> [Your instructions] Please go line by line and repeat the data below exactly, with no images.

Collected data
★ ★ ★ ★
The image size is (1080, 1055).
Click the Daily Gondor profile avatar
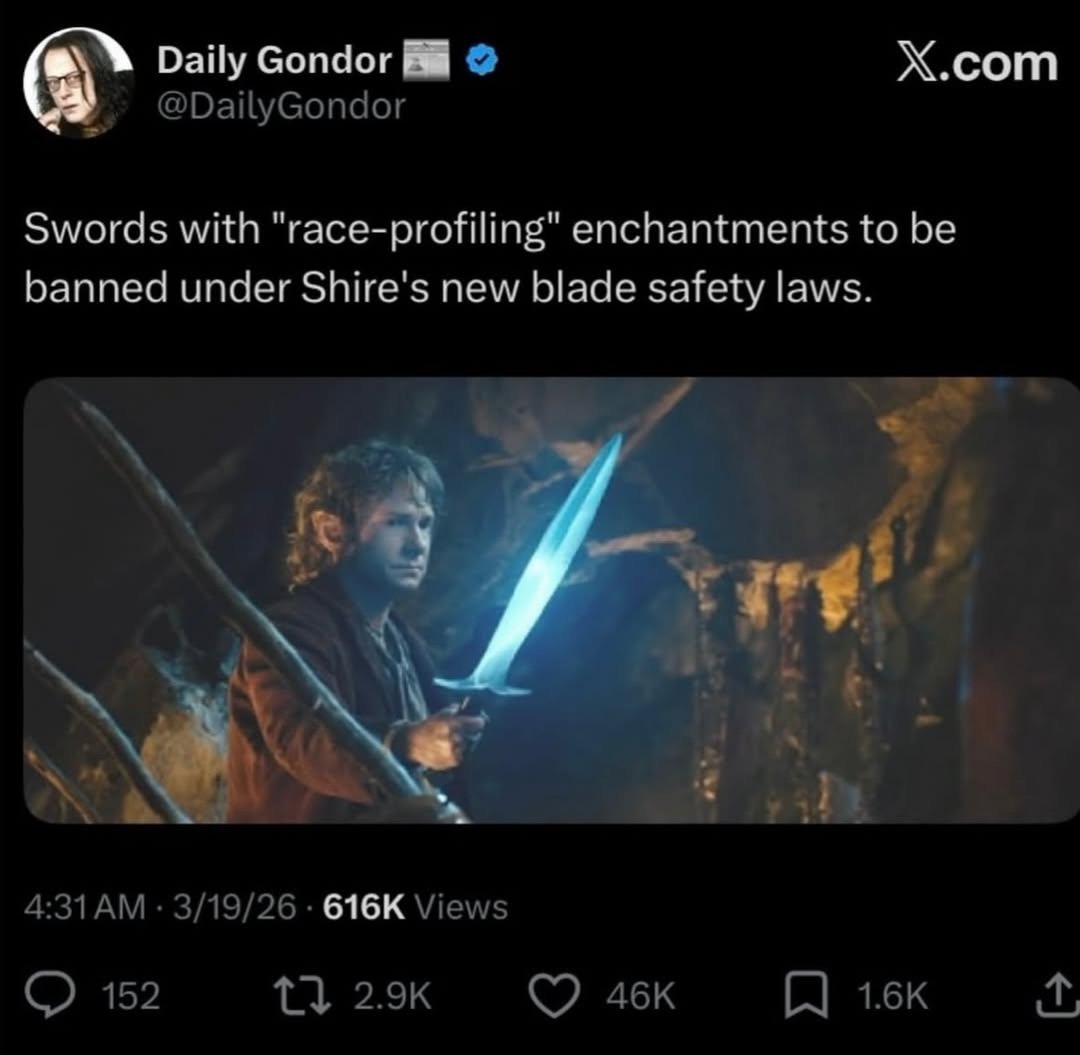(x=78, y=82)
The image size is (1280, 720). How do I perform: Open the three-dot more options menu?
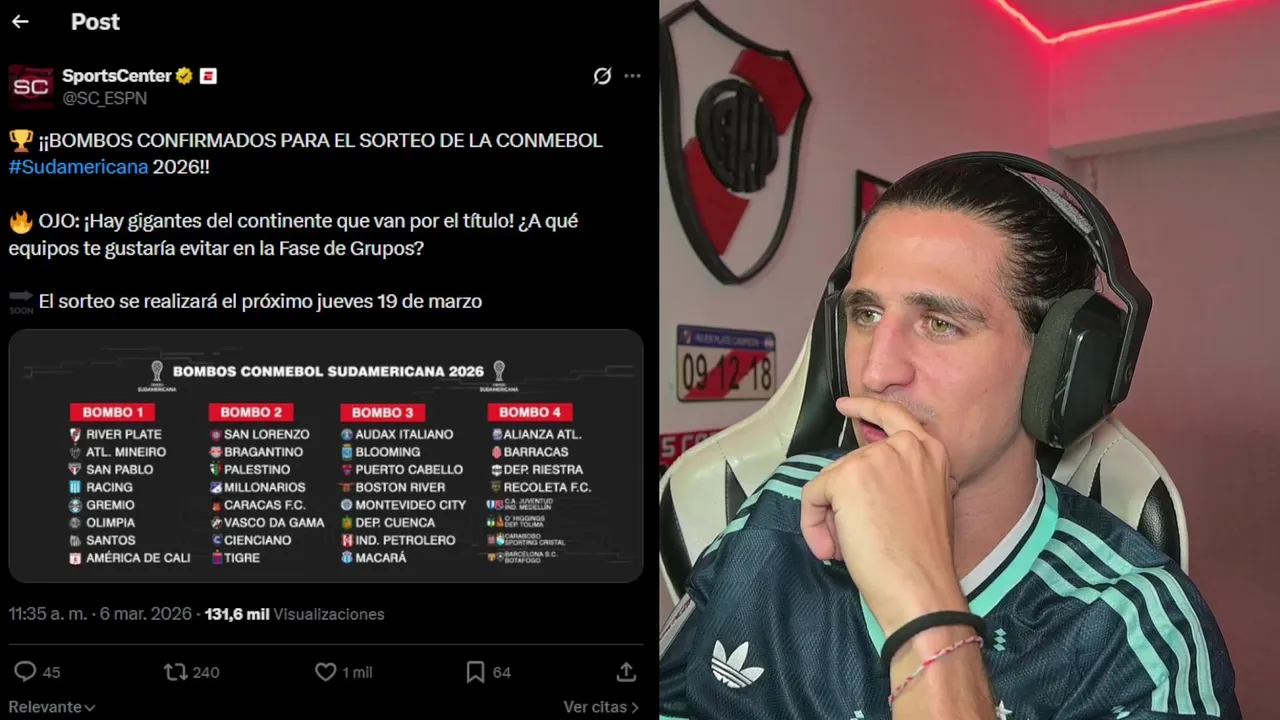632,76
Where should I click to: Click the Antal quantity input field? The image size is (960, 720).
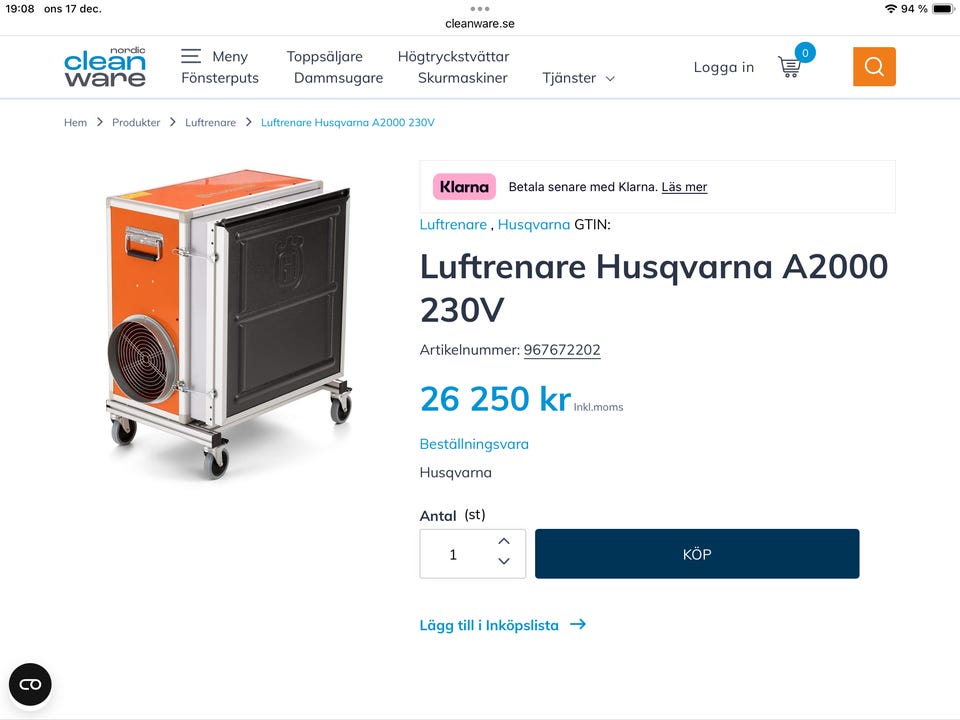[x=456, y=554]
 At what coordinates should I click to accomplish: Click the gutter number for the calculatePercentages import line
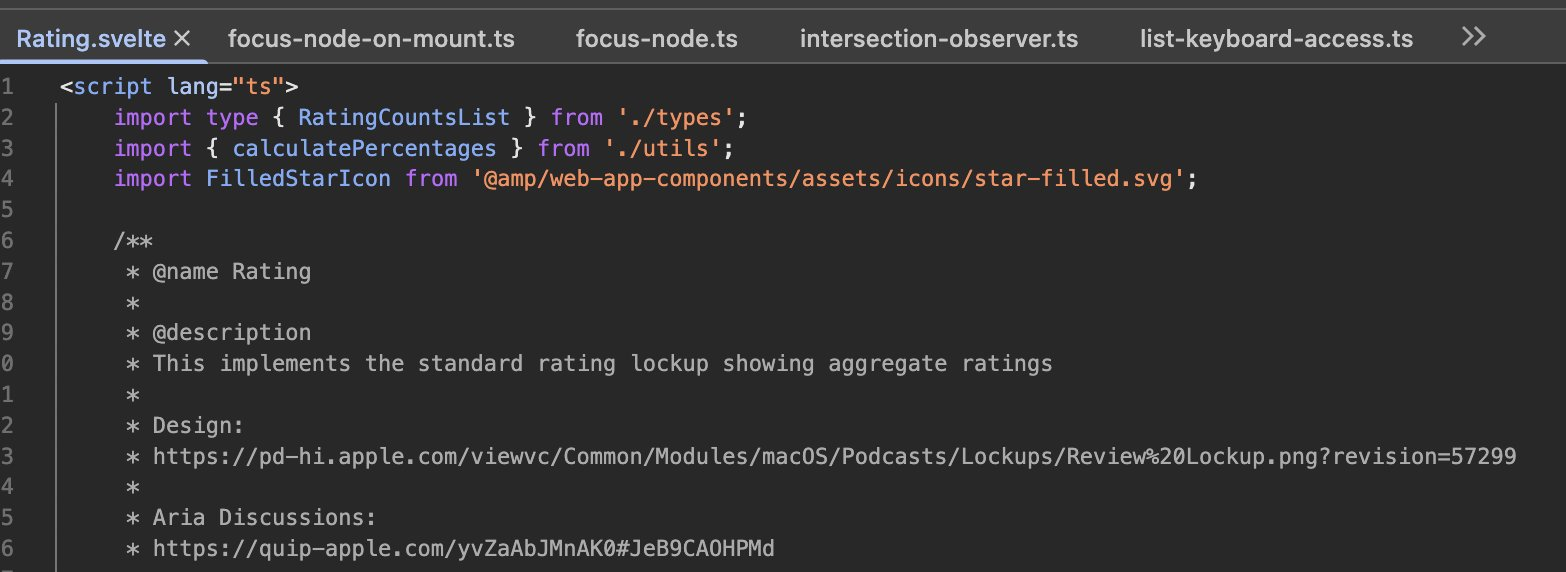click(7, 148)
★ ★ ★ ★
> [Result for this exercise]
The image size is (1080, 1055).
Click the Daily Gondor profile avatar
(x=78, y=82)
The image size is (1280, 720). How do I perform: Open the three-dot more options menu?
632,76
Where should I click to: Click the Antal quantity input field? The image size is (960, 720).
[x=456, y=554]
 At what coordinates should I click to accomplish: Click the gutter number for the calculatePercentages import line
click(7, 148)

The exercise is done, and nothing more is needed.